Demand for windows and doors in the U.S. will rise 6.6 percent per year to $31.2 billion in 2014, according to a new study from the Freedonia Group Inc. The increase represents a rebound from the 2004-2009 period, when demand fell 4.3 percent annually, as a result of the collapse of the housing market between 2007 and 2009.

The Cleveland-based market research firm notes that although housing completions will remain below the level reached at their cyclical peak in 2006, the recovery in new home construction will fuel above-average gains in the residential market for windows and doors through 2014. Among material types, plastic windows and doors will see the most rapid growth through the next few years, advancing more than 10 percent per year to $7.4 billion in 2014.

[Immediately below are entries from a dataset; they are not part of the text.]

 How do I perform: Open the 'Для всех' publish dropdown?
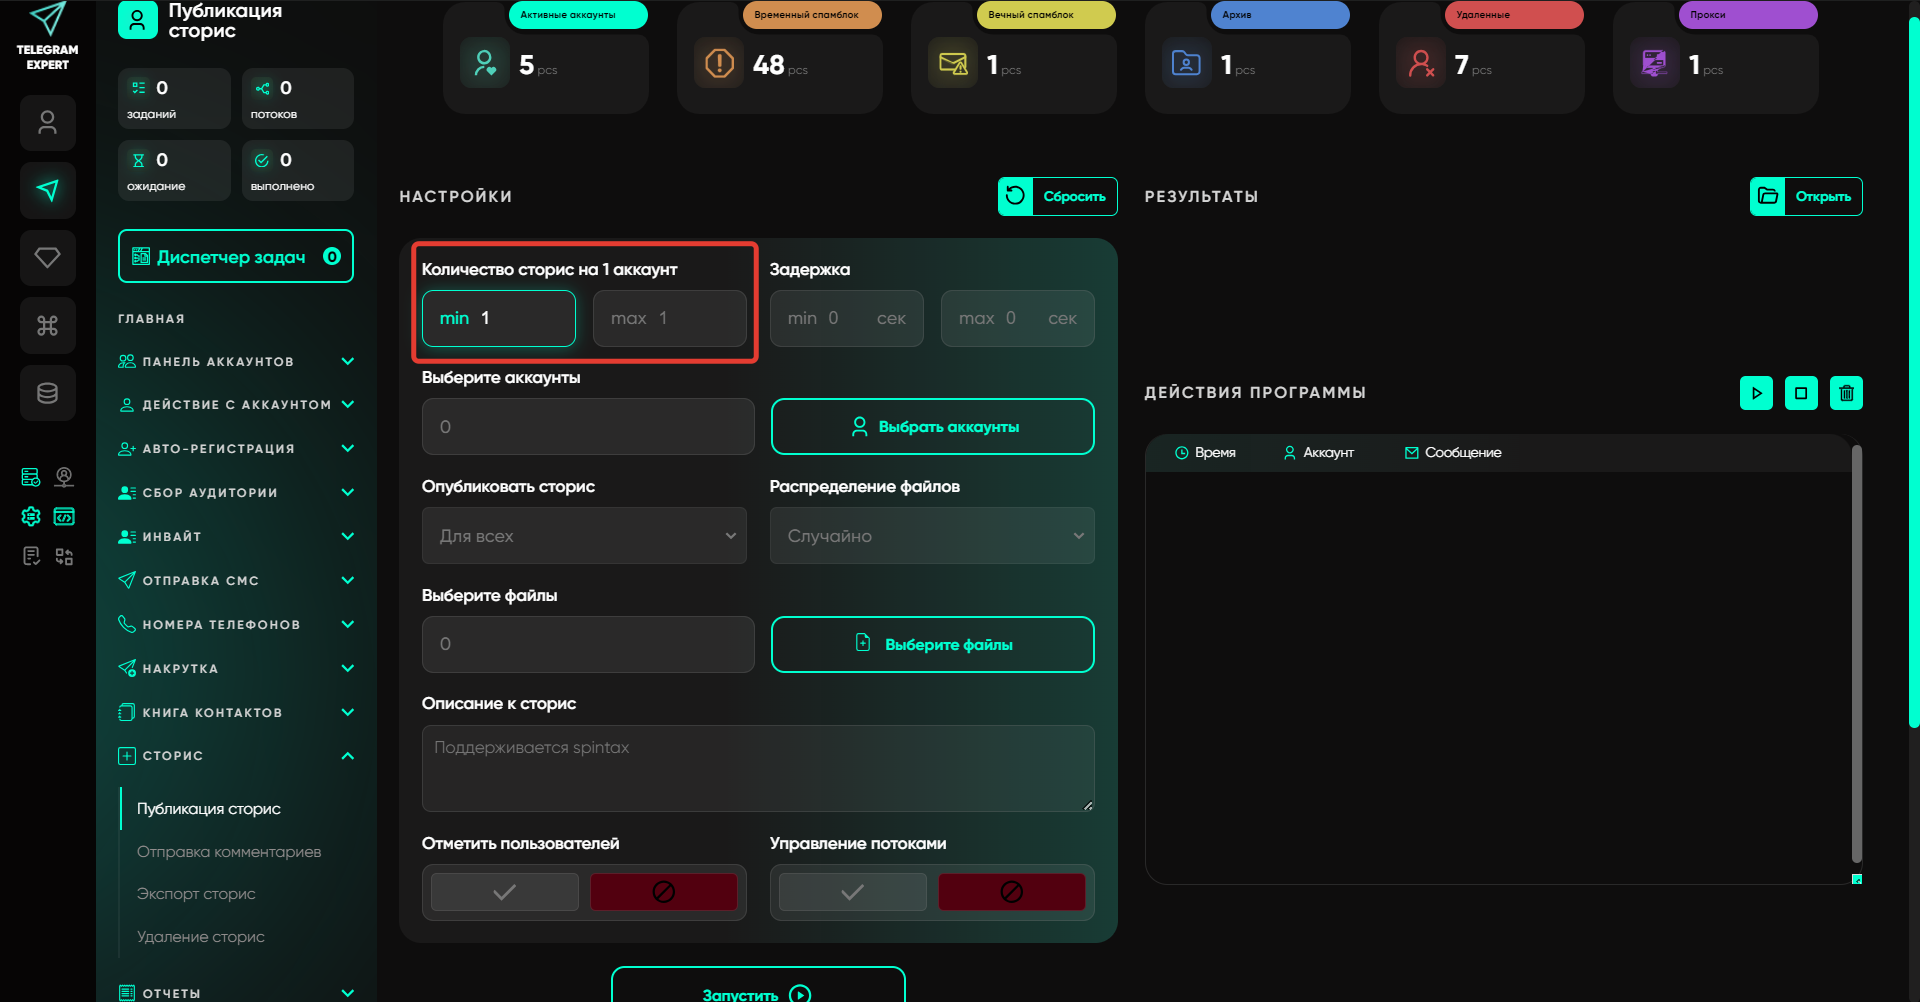[x=584, y=536]
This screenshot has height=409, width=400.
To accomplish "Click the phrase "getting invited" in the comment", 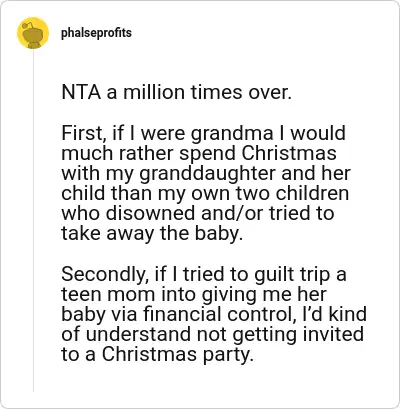I will coord(297,335).
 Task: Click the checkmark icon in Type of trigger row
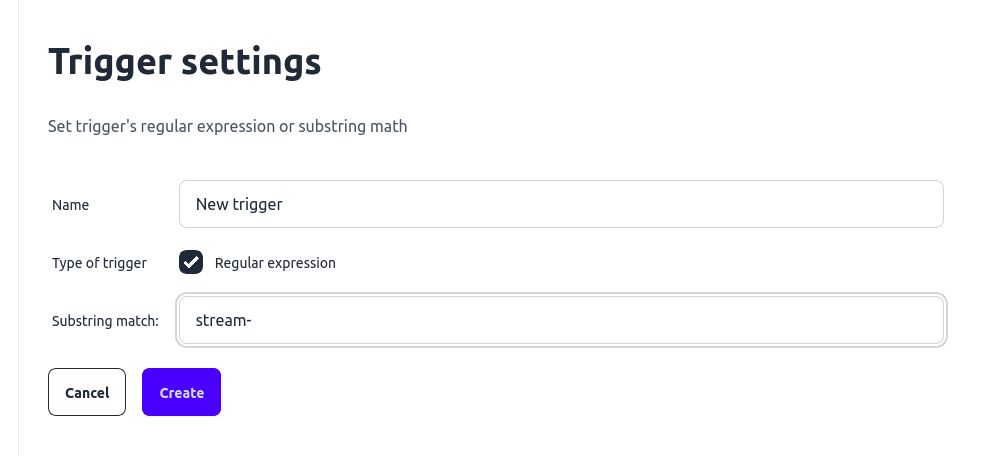(191, 262)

The study also sees gains coming from rising demand for fiberglass entry doors, which will take market share from wood and steel entry doors. Fiberglass doors are less costly, more aesthetically pleasing and more energy efficient than steel doors. While traditionally wood doors were seen as more attractive than those made from fiberglass, improvements in processing techniques have enabled manufacturers to make fiberglass that more closely resembles wood, the researchers note. Further gains for plastic windows and doors will be supported by continuing demand for vinyl windows because of their low cost, durability, minimal maintenance requirements and superior energy efficiency.

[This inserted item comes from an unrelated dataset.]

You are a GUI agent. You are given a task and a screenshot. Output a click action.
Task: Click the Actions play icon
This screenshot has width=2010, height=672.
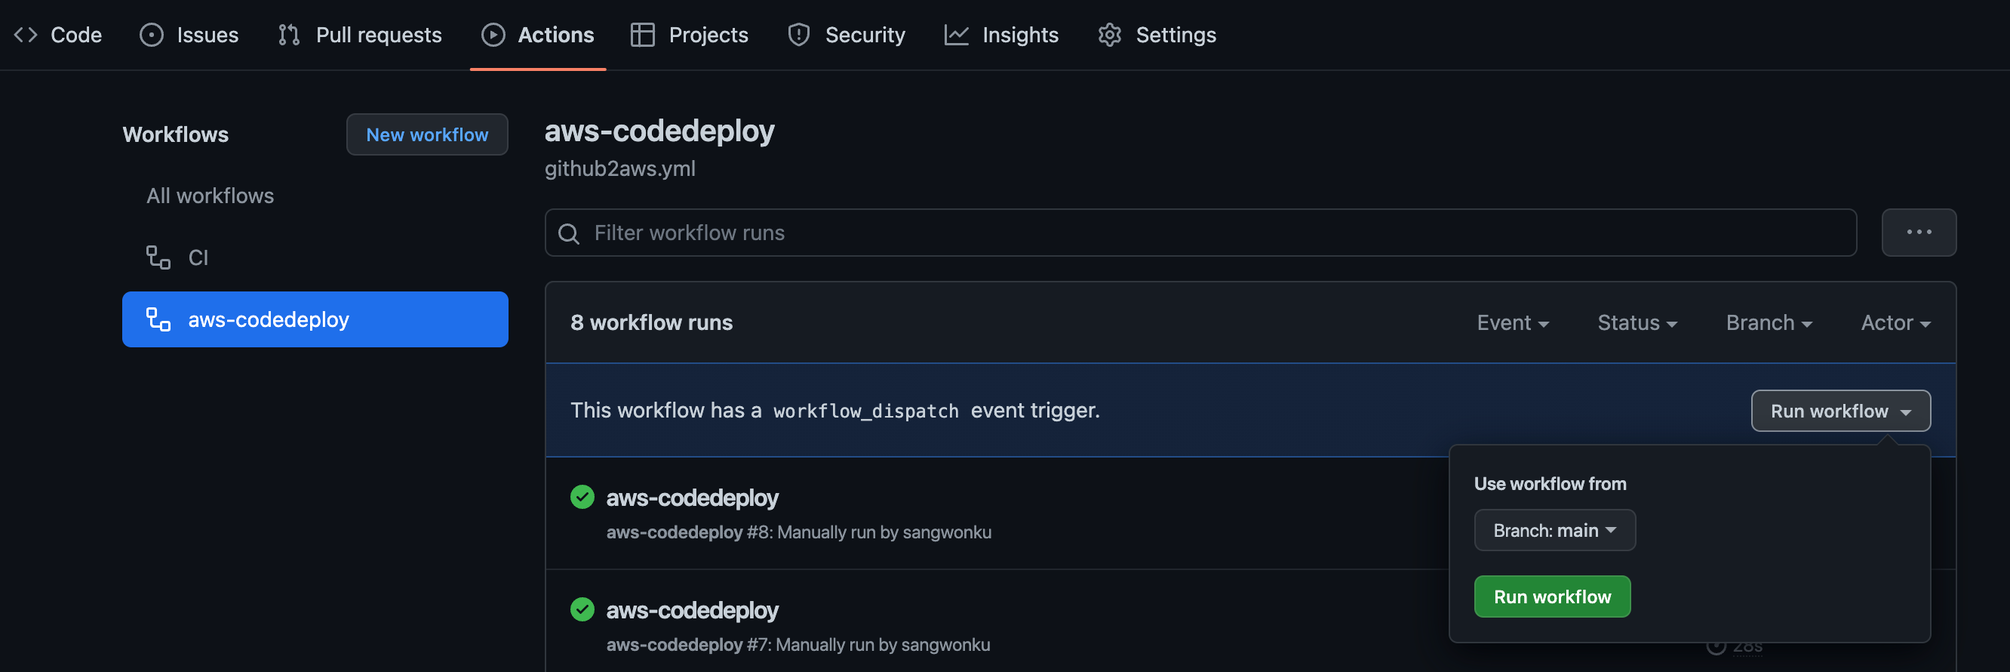click(493, 34)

The Freedonia study covers both residential and nonresidential markets, observing that metal windows and doors accounted for the largest share of window and door demand in 2009 (see table below).  Metal overtook wood because wood products saw their share of the market decline due to the steep drop in spending on residential building construction, where wood windows and doors are most commonly used.

 

Looking ahead, metal windows and doors are expected to continue to lead the market in 2014. Rebounding housing activity will drive some of those gains. Freedonia points to population growth in the South and West, where metal products are most often installed, which will spur advances. Homeowners concerned with preventing storm damage, such as those in coastal regions, will continue to install metal windows and doors. Demand will also be supported by the nonresidential market, where metal products are preferred due to their low cost and durability.

Demand for wood windows and doors is forecast to rise 7.2 percent per year to $10.9 billion in 2014. The rebound in residential building construction activity will drive gains, especially in the high-end housing market. Wood windows and doors are seen as aesthetically pleasing products that add value to a home. However, strong plastic window and door demand, which is taking share from wood, will prevent wood products from supplanting metal products as the market leader.